-By Valentina De Vincenti
With the recent emergence of software-defined networking, which brings programmability and lowers the barrier for new functionalities into networks, the academic and industry communities have become very interested in the problem of network verification.
Networks are a vital infrastructure and ensuring their correctness is crucial for any application that moves its data over the network. For the very first time, Cocoon, which stands for Correct by Construction Networks, deals with network verification faster than existing competitors.
Cocoon was developed by Marco Canini, Professor of Computer Science (CS) from the Computer, Electrical & Mathematical Sciences and Engineering (CEMSE) Division, in a joined effort with Leonid Ryzhyk, project leader at VMware, along with researchers at Samsung, Microsoft, and other industry players. Cocoon was also successfully presented at the 14th USENIX Symposium on Networked Systems Design and Implementation (NSDI'17), a major conference in the field of networked systems.
"It is a very competitive conference, and we are pleased that the paper was among the 46 out of 253 submissions selected through a tough peer reviewing process," commented Canini.

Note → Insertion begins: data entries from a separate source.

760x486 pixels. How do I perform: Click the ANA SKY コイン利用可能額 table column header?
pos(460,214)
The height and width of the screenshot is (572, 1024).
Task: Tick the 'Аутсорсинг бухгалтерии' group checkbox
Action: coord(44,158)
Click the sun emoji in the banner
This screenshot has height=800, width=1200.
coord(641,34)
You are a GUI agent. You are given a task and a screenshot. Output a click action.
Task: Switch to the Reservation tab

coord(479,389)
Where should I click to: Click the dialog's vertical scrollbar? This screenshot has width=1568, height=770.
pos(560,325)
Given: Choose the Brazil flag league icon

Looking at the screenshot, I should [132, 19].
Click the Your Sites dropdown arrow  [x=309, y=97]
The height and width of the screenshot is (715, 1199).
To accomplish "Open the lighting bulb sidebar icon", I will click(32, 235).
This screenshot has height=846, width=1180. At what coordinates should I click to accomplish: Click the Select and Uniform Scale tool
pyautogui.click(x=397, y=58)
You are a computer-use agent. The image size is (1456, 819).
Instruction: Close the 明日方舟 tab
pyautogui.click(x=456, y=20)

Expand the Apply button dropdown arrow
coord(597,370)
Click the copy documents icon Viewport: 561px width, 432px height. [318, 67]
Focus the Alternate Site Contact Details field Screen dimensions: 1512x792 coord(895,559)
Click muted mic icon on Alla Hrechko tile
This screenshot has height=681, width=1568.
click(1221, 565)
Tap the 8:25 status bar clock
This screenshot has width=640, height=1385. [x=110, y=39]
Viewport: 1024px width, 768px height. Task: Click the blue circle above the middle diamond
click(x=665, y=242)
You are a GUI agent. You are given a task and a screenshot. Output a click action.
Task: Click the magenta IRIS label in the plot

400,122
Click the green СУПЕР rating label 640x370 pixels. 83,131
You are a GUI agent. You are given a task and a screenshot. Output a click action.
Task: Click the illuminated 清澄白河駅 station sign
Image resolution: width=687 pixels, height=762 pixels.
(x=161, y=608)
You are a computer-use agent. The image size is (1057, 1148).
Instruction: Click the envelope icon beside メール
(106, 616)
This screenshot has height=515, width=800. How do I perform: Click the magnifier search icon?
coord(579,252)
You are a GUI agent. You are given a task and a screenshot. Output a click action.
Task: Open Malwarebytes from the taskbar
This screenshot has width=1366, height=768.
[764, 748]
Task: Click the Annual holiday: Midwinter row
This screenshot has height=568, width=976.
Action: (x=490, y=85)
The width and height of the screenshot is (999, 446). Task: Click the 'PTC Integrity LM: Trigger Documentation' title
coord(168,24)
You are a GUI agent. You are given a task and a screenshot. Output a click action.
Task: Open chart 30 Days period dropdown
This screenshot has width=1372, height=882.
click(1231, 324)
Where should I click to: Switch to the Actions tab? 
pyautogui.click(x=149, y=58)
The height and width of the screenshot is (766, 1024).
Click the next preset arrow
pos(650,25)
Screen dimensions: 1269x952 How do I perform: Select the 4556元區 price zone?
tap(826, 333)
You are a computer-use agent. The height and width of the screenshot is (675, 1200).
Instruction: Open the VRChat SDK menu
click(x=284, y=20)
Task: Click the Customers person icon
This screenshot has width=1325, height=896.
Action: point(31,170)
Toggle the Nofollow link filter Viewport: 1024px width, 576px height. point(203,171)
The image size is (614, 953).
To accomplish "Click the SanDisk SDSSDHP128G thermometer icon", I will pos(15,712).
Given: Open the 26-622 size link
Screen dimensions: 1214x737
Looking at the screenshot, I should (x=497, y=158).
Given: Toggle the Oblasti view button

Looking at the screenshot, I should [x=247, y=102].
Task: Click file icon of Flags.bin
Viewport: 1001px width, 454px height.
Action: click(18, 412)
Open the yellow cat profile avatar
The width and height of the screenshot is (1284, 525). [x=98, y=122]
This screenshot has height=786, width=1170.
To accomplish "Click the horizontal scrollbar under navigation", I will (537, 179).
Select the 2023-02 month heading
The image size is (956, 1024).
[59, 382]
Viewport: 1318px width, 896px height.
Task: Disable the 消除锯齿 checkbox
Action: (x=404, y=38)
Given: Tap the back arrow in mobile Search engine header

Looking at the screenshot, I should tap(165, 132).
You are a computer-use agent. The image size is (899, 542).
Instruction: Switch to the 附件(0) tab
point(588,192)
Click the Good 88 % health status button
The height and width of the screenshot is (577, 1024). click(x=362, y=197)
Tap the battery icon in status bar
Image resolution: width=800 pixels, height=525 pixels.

Compared to previous existing verification tools, Cocoon gives to designers the ability to specify a higher level view of the network. In this way, it is possible to capture the correct network behavior verifying that the network implementation is equivalent to the high-level specification. Canini and co-workers' approach ensures a bug-free network by design since its very first stage.
"Cocoon can statically verify the network design without knowing the exact configuration. More specifically, Cocoon checks that the network design is correct in all possible configurations. This is an impressive result as it guarantees that the network never enters configurations that violate safety properties," stressed Canini.
Moreover, the team was also able to craft a tool to capture dynamic behavior that is only known at runtime. Thus, the designer can express assumptions in the specifications, which are later checked at runtime. Then, using the principle of stepwise refinement, Cocoon achieves faster verification of functional correctness than other approaches also proving that successive refinements of the high-level specification preserve the same network correctness.
In doing so, Cocoon advances the state-of-the-art significantly. Many prior works focused on verifying specific properties of a given snapshot of the data plane configuration of the network. Cocoon performs functional verification, which is more general than property based verification but can also be combined with other verification tools and enable them to run faster.
On the hit of international recognition, the team has already foreseen further developments. Canini and co-workers will continue to collaborate to enlarge the scope of network design supported by Cocoon for direct industry applications.